On January 31, 2017, Minnesota announced the launch of new savings accounts that could lift hundreds of people with disabilities out of poverty by allowing them to accumulate savings without jeopardizing their public health insurance coverage and other government benefits.
Nearly a decade in the making, the new accounts are considered a breakthrough for many of the roughly 600,000 Minnesotans with disabilities, who often are forced to impoverish themselves to qualify for public services. For the first time, people with disabilities and their families can set aside up to $14,000 a year for certain expenses without getting cut off from Social Security, Medicaid and other government programs.

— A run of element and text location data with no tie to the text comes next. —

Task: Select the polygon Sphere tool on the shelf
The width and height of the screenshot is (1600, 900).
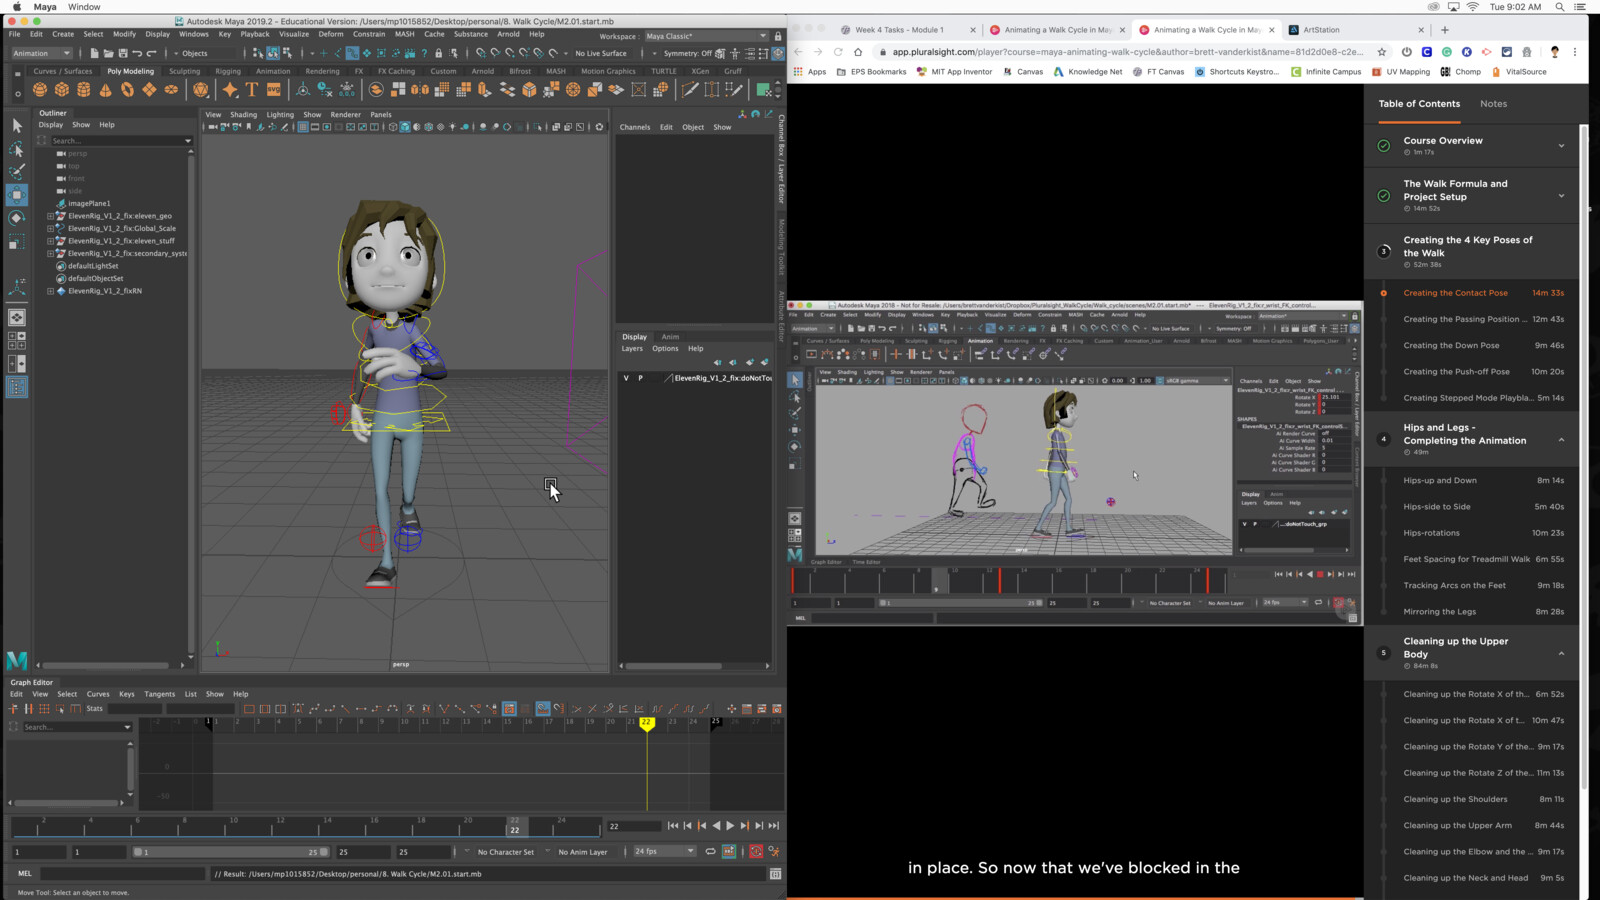Action: coord(39,89)
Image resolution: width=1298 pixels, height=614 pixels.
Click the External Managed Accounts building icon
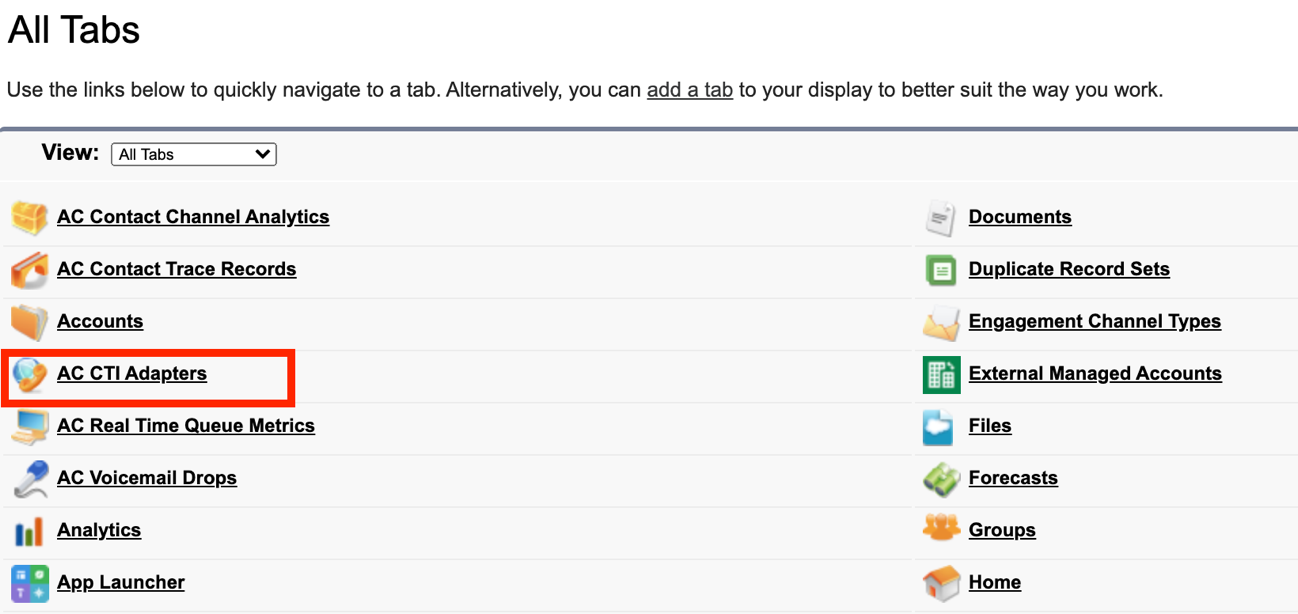click(941, 374)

Minnesota is among the first states in the nation to offer the accounts, known as ABLE accounts, which are considered among the broadest new benefits for the disability community in a quarter-century. Modeled after 529 college savings accounts, ABLE accounts allow money to grow tax-free to pay for a broad array of items — from housing to assistive technology — that can help people with disabilities live more independently in the community. Individuals can keep their Medical Assistance regardless of their account balance.
State and federal rules have long trapped many individuals with disabilities in poverty, particularly if they need the broader array of services covered by public health insurance. Since 1983, for instance, most of those trying to qualify for Minnesota’s version of Medicaid, known as Medical Assistance, must spend down their income to 80 percent of the poverty level and hold no more than $3,000 in assets. And Supplemental Security Income, a federal benefit also known as SSI, has an asset cap of just $2,000.
Since former President Barack Obama signed the ABLE Act into law in 2014, 16 states have opened the special accounts to the public.
Besides helping to preserve eligibility for public programs, the new ABLE accounts offer tax benefits that resemble those of a college savings plan or an IRA. Interest and investment profits are not taxed as long as the money is used to cover qualified disability-related expenses. Parents of eligible minors may open accounts for their children.